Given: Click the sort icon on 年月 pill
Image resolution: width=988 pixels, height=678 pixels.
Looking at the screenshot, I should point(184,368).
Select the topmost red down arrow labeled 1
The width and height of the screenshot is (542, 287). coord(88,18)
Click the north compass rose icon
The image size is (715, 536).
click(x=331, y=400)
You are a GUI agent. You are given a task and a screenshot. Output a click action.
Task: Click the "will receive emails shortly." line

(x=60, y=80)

---

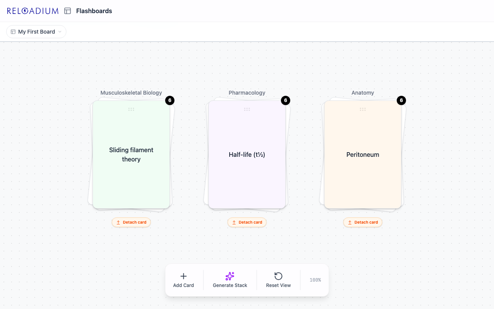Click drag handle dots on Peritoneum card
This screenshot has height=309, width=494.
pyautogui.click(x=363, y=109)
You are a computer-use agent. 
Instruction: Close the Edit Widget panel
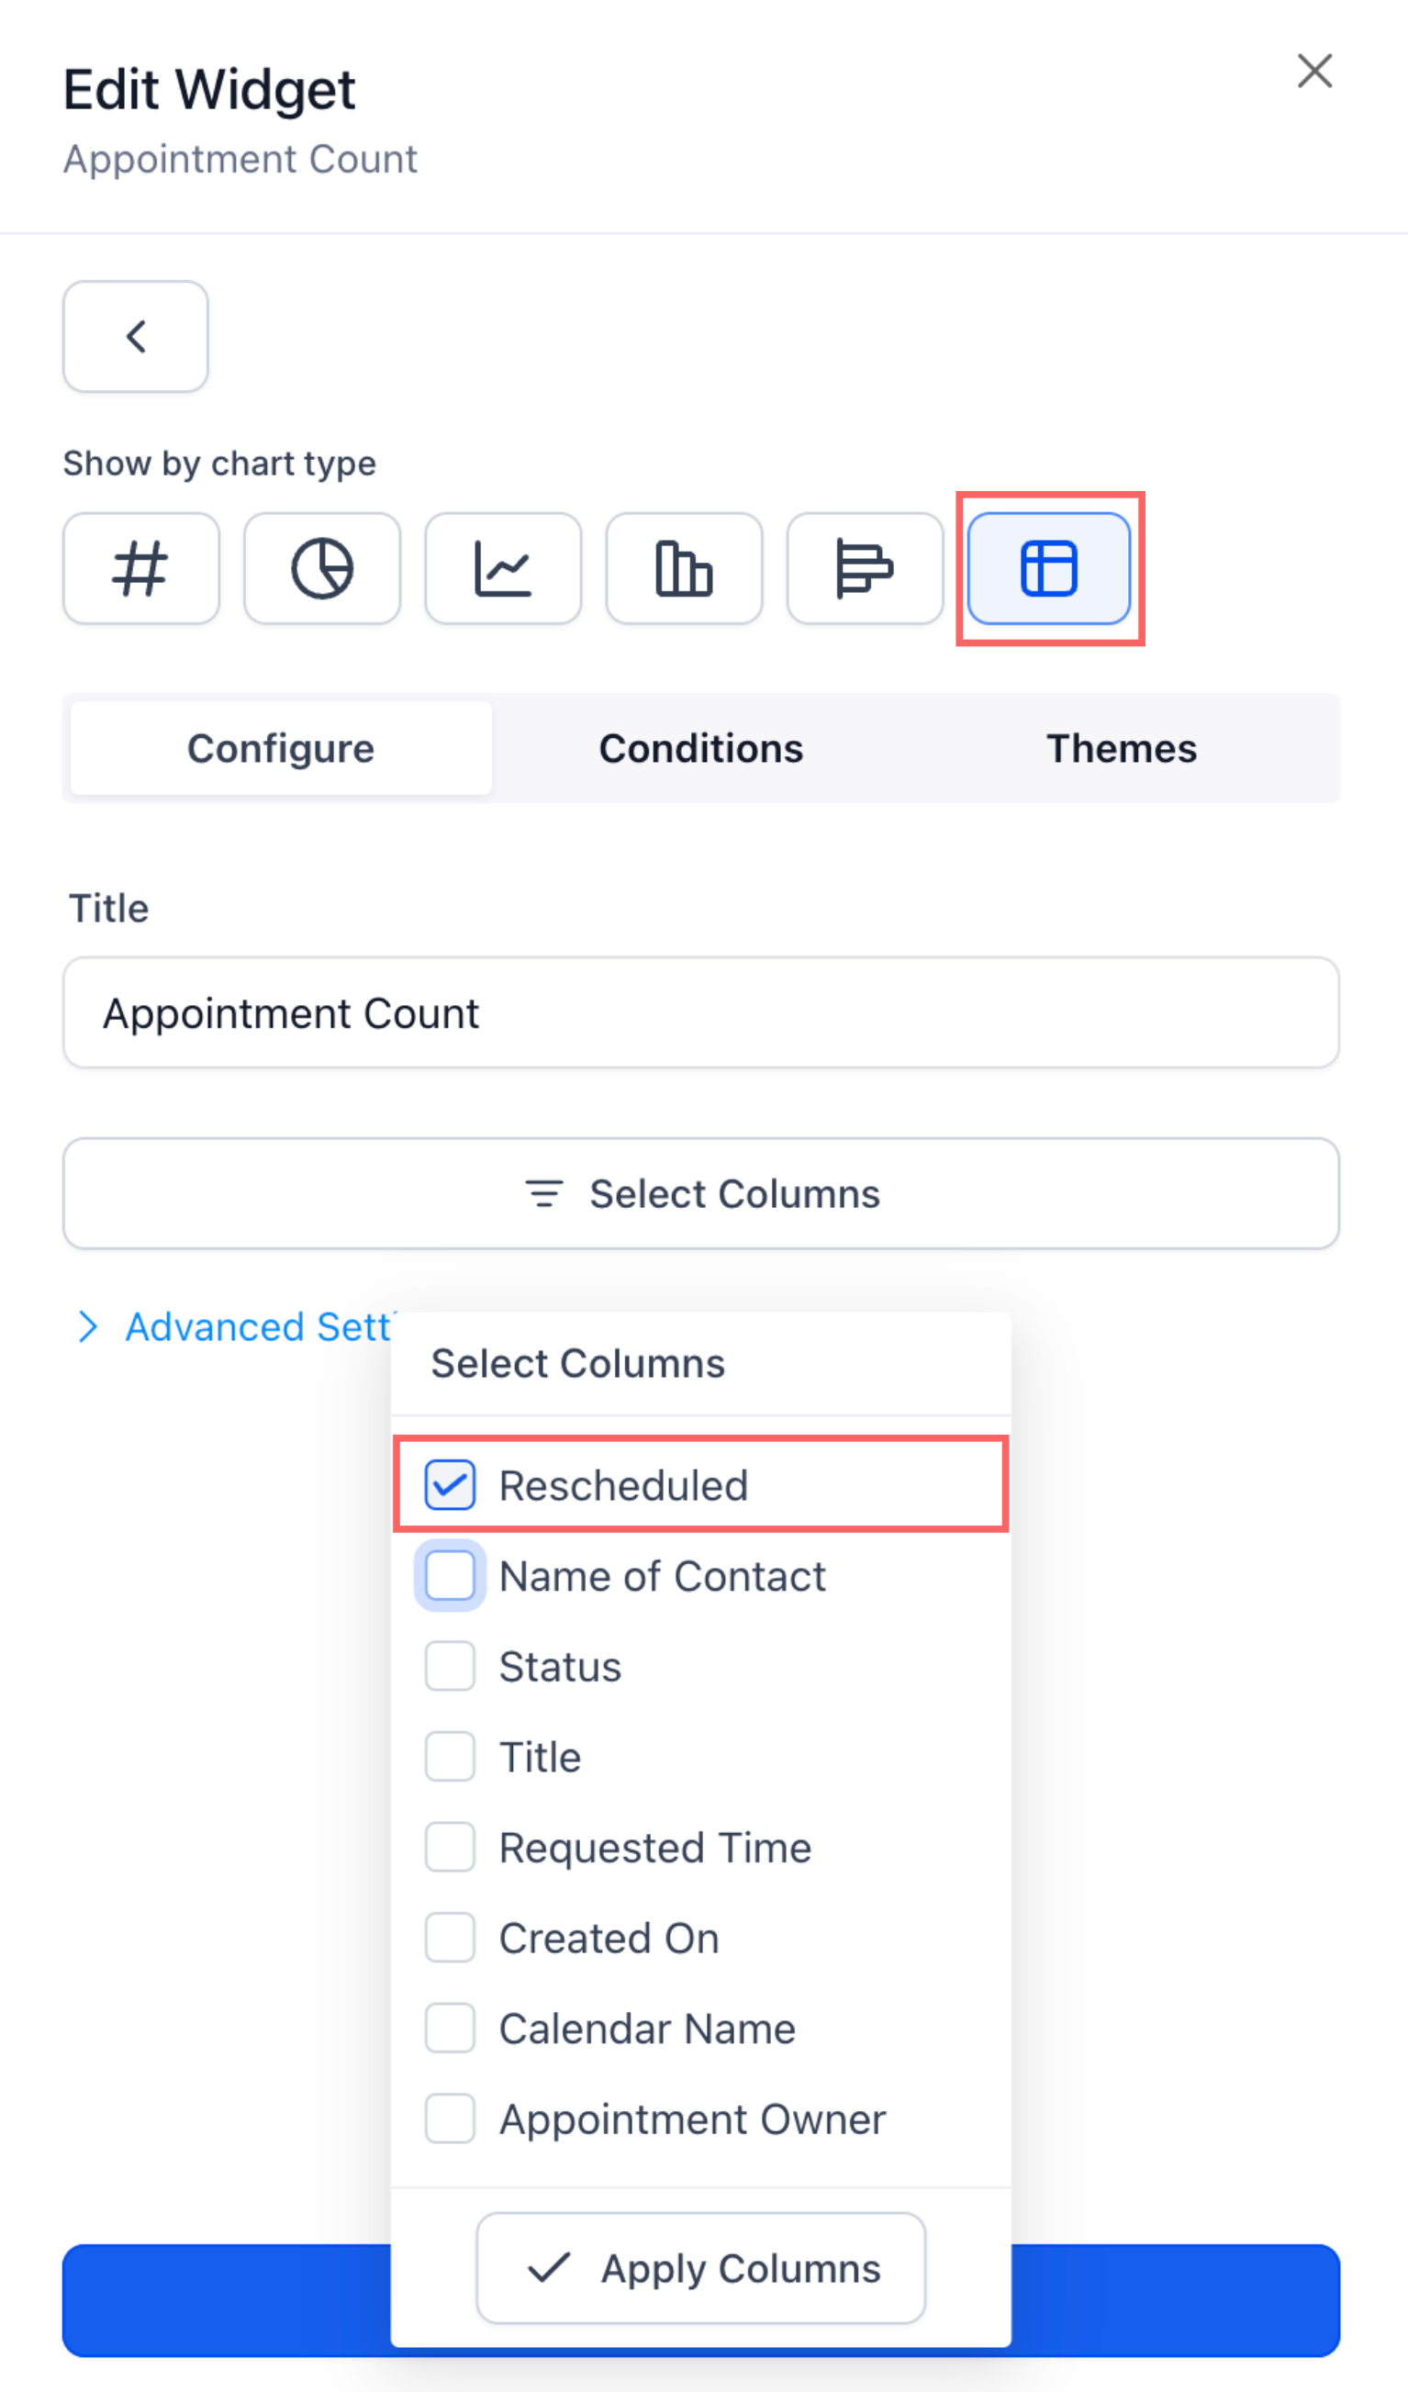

==

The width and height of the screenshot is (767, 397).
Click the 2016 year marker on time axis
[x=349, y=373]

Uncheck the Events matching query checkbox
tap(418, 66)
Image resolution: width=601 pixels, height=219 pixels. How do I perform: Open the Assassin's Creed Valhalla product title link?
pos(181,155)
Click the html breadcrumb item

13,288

=== Task to carry out ===
Each line above that contains the string "agent" should be identified and copied.

=== Reply to the exercise ===
You are a GUI agent. You are given a task and a screenshot. Output a click action.
You are a computer-use agent. 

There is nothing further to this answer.